## Provided records

****************************************

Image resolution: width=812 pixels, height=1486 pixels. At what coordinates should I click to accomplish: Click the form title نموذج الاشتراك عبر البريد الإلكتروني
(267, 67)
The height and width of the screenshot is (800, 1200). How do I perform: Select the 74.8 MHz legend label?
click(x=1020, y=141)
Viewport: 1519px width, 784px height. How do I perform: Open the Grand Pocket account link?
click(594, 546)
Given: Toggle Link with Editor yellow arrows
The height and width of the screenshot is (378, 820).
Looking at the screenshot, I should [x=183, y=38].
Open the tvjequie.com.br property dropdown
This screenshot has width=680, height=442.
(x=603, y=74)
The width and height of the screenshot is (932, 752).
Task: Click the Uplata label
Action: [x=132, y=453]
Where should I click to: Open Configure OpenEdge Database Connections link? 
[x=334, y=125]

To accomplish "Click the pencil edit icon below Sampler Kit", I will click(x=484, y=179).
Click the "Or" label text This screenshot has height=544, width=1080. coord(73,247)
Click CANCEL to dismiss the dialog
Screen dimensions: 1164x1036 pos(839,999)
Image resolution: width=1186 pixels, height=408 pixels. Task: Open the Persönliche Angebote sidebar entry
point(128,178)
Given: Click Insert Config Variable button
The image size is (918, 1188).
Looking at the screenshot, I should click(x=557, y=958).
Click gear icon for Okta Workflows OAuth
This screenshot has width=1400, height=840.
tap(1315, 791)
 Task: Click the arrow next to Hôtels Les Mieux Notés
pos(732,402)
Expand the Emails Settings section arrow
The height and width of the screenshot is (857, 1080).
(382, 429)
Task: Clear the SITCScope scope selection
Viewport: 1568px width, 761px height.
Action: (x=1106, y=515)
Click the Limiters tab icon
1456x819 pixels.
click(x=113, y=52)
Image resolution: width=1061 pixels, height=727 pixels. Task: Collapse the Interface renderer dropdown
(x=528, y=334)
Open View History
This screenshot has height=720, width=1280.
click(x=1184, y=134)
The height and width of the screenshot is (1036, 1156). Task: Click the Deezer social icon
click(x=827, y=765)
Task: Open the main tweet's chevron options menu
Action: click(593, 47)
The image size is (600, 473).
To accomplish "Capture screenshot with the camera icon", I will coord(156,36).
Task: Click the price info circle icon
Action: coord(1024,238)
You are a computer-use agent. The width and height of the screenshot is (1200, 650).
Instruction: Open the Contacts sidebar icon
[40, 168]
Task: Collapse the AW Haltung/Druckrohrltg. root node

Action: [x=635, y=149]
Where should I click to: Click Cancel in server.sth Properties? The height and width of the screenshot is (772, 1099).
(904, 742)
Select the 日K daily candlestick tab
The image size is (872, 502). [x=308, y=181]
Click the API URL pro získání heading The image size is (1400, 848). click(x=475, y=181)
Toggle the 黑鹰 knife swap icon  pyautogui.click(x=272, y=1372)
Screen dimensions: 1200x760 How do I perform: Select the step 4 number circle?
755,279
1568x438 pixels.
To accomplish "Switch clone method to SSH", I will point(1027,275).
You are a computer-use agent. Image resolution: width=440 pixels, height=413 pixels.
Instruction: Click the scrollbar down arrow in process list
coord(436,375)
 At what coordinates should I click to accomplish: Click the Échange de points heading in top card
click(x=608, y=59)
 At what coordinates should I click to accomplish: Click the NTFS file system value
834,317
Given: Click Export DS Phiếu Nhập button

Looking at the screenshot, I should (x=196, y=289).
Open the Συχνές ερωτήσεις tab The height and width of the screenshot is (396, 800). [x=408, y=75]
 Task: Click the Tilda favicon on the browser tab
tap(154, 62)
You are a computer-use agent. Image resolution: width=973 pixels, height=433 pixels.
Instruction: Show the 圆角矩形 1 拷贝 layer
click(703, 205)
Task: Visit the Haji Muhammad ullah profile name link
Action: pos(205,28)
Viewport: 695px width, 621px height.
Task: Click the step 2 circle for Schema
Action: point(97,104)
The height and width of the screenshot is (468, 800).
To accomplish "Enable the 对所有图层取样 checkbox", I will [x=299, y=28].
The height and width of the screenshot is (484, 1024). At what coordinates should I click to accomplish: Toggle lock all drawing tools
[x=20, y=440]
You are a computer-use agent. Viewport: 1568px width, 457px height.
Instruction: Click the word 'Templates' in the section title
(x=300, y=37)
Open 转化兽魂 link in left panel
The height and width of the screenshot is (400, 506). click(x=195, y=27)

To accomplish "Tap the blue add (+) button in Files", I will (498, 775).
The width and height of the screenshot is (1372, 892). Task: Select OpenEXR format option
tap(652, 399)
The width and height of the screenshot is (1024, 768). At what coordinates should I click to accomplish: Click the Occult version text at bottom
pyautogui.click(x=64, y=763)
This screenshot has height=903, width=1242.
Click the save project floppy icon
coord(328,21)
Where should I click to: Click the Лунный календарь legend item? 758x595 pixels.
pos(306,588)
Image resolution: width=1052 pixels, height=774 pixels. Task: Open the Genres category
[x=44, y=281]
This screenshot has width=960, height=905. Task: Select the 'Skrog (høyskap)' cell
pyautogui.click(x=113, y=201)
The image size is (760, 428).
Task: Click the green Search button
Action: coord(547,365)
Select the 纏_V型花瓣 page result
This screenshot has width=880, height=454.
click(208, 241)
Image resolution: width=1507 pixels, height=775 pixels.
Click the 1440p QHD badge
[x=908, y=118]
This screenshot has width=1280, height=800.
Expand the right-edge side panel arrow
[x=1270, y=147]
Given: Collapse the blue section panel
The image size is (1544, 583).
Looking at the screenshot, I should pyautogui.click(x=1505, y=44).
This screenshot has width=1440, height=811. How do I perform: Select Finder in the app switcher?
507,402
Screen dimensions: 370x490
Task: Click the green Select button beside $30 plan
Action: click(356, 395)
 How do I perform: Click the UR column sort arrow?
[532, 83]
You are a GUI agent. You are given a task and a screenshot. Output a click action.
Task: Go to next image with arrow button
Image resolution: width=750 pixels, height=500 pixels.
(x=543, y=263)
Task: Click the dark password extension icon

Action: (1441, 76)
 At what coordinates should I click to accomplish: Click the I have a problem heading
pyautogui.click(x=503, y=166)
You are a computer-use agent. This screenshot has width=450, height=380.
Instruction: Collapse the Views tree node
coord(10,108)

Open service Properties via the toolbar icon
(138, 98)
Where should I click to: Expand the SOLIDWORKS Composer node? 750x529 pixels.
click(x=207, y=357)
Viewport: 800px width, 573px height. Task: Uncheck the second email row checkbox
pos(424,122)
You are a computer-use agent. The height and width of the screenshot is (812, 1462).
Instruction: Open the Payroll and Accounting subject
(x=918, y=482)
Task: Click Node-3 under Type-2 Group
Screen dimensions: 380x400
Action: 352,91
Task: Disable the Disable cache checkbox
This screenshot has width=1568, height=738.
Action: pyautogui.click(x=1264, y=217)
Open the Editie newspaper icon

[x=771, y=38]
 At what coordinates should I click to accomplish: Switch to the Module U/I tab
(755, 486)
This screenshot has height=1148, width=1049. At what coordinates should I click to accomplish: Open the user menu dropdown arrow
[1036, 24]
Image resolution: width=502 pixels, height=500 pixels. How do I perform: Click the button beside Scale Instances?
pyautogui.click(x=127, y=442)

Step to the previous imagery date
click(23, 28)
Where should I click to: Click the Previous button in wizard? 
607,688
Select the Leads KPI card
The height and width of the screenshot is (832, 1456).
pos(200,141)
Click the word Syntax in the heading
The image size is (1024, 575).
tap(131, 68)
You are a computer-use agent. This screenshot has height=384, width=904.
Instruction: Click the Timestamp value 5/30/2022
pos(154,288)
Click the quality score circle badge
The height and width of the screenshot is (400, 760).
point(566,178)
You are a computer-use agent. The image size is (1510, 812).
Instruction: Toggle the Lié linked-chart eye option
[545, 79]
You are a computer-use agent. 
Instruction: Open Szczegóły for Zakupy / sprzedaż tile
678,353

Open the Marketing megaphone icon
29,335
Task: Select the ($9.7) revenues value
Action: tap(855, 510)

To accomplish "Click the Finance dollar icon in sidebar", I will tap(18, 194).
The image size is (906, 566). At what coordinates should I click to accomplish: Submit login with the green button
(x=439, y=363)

****************************************

## Set task
Count the lines in the records above that contain the string "title", treating uppercase and lowercase as distinct. Give only the number.

## Finished exercise
2